Nelson Algren got me out into the streets, into the alleys, onto the corners where some of the most vulnerable people in our community, in any community, live. Algren teaches me that street kids, the homeless, addicts, and hustlers are people in need of our love and compassion. He says: “Their names are those of certain nighttime notions, held too tightly, that would not have been conceived had there been someone in the night to hold instead.” The kid begging for change is asking you to fill his heart as much as his outstretched hand. He’s pleading to be loved.
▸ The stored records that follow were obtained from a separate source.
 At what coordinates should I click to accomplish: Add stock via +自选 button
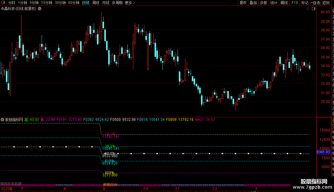click(x=315, y=3)
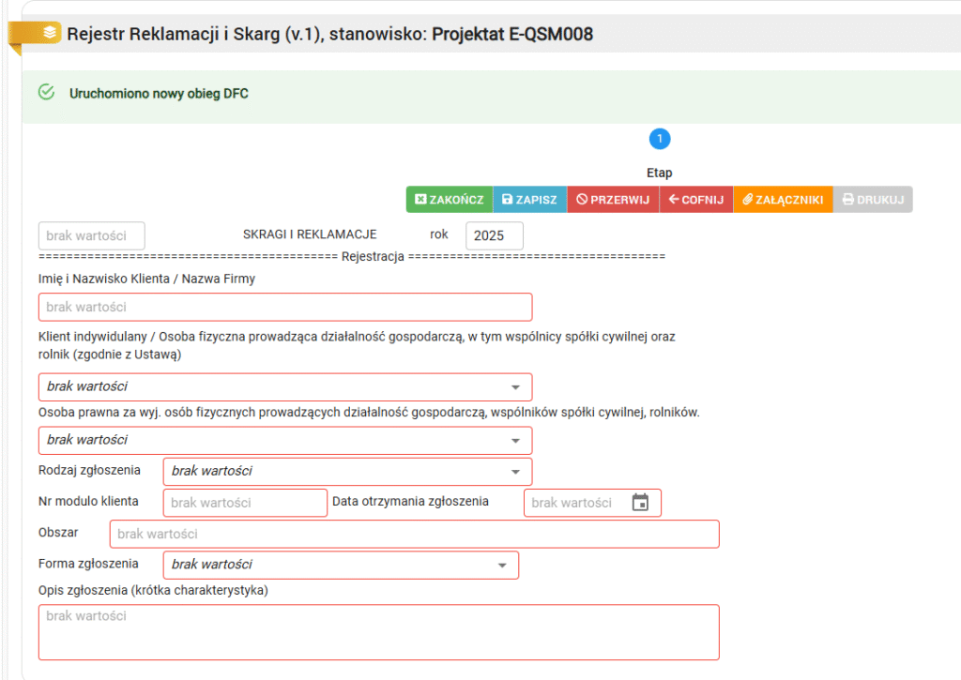Go back using the COFNIJ button
The width and height of the screenshot is (961, 680).
coord(695,200)
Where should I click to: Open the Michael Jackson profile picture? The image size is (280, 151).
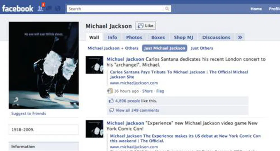[44, 65]
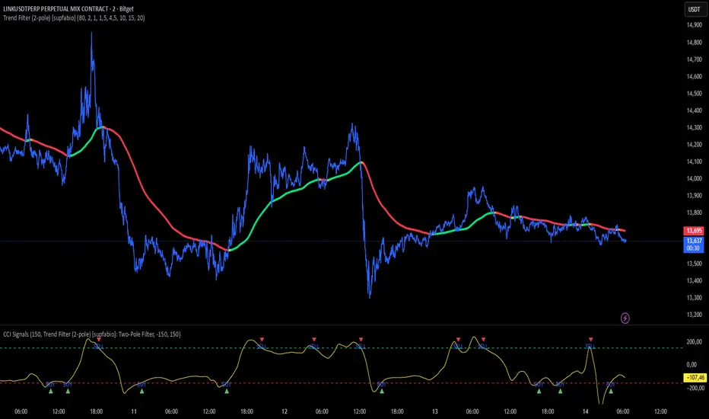Image resolution: width=709 pixels, height=419 pixels.
Task: Click the red SELL arrow at day 12 noon
Action: (x=361, y=339)
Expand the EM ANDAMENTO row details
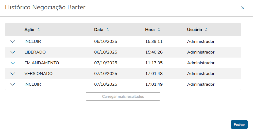Screen dimensions: 253x132 coord(13,63)
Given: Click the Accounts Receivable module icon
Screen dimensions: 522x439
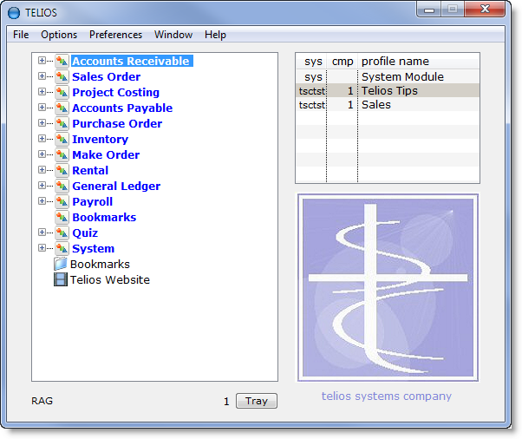Looking at the screenshot, I should point(62,62).
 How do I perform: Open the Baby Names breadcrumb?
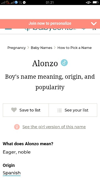click(x=41, y=48)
James Baldwin teaches me that love is the only thing that is ever going to save us. He writes: “Love does not begin and end the way we seem to think it does. Love is a battle; love is a war; love is a growing up.” It’s time for us to grow up. It’s time for us to love.
Max Frisch’s, ‘The Arsonist,” has seared itself into my consciousness. When the fires burn and the sirens begin to wail, why have so many of us not been compelled to act? We’ve invited the arsonists into our homes and supplied them with the match that sparked the flame that is consuming us all.
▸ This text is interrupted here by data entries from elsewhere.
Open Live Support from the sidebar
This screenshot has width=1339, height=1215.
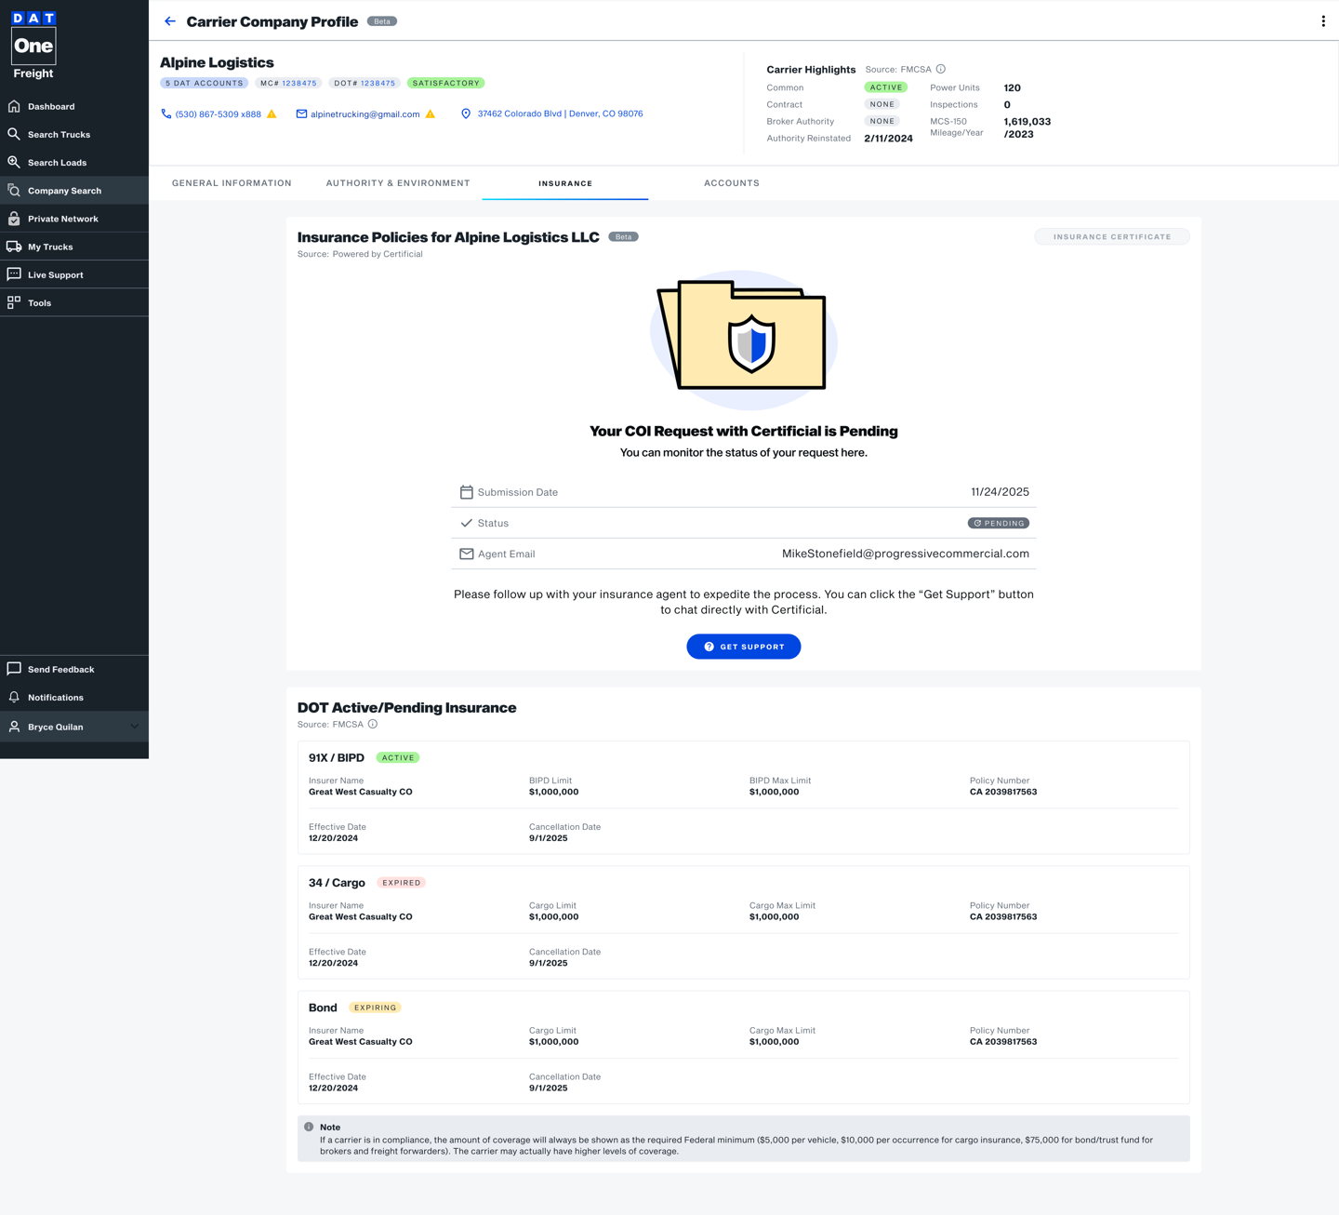[55, 275]
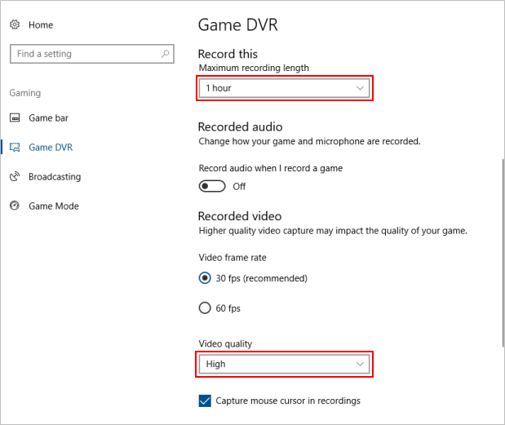This screenshot has height=425, width=505.
Task: Select the 60 fps radio button
Action: pyautogui.click(x=206, y=308)
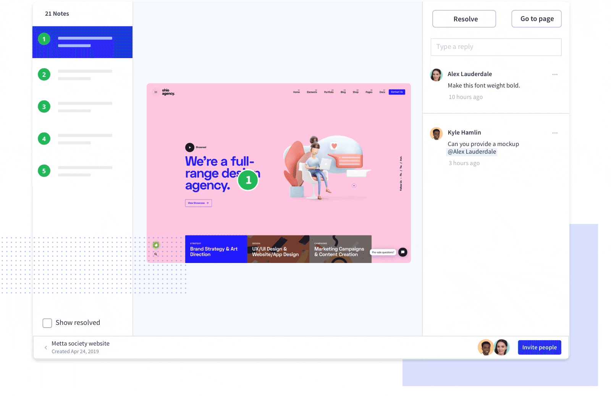Play the Showreel button in the mockup
Image resolution: width=611 pixels, height=396 pixels.
190,147
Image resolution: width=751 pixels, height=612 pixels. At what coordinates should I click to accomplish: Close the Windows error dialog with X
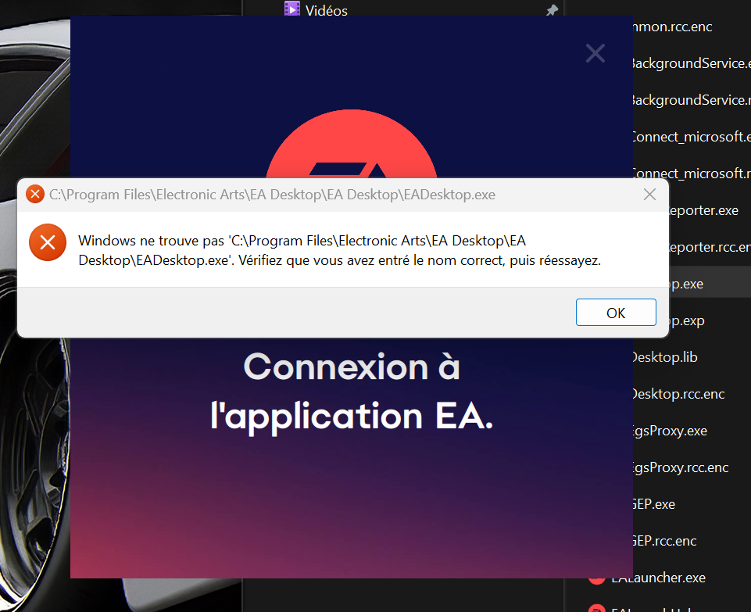[x=649, y=195]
Over the past couple of years, I’ve been reading books by more pious men, like Zen Buddhist monk Thich Nhat Hanh and Jesuit priest Father Gregory Boyle. I’m inspired by their thinking, compassion and how they put both into practice. Father Boyle writes:“You stand with the belligerent, the surly, and the badly behaved until bad behaviour is recognized for the language it is: the vocabulary of the deeply wounded and of those whose burdens are more than they can bear.” It’s not about what you stand for, it’s about where you stand.
Recently, I’ve been reading about Hannah Arendt and her take on the notion of ‘natality’, and how each new birth into the world is an opportunity to bring something new into the world; an opportunity to make sure that every young person feels like they have a chance to contribute, to be truly free, a chance for them, for all of us, to Be. Arendt hoped we would apply this idea to how we engage with one another and participate in the public sphere.
These writers and thinkers may have turned inward, but they didn’t abdicate their responsibility to themselves and to the world.
Reading and writing are action. For me, reading and writing is a contact sport:
Pen touches hand: Contact. Pen touches page: Contact. Person picks up book: Contact. Citizen reads this column: Contact. Like pieces of a complicated puzzle.
And, of course, there is always Ali Smith. Like no other writer I’ve come into contact with, Smith takes everything that is so enchanting and hypnotic about Algren, Baldwin, Father Gregory Boyle, and Hannah Arendt and concocts the perfect potions (stories) for these trying and complicated times. She writes: “All we are is eyes looking for the unbroken or the edges where the broken bits might fit each other.”
If we feel like things are breaking, it’s time for us to start putting things back together. Things may never look the same again, but it gives us the chance to reinvent ourselves, to make something out of nothing. Like magic.
Contact.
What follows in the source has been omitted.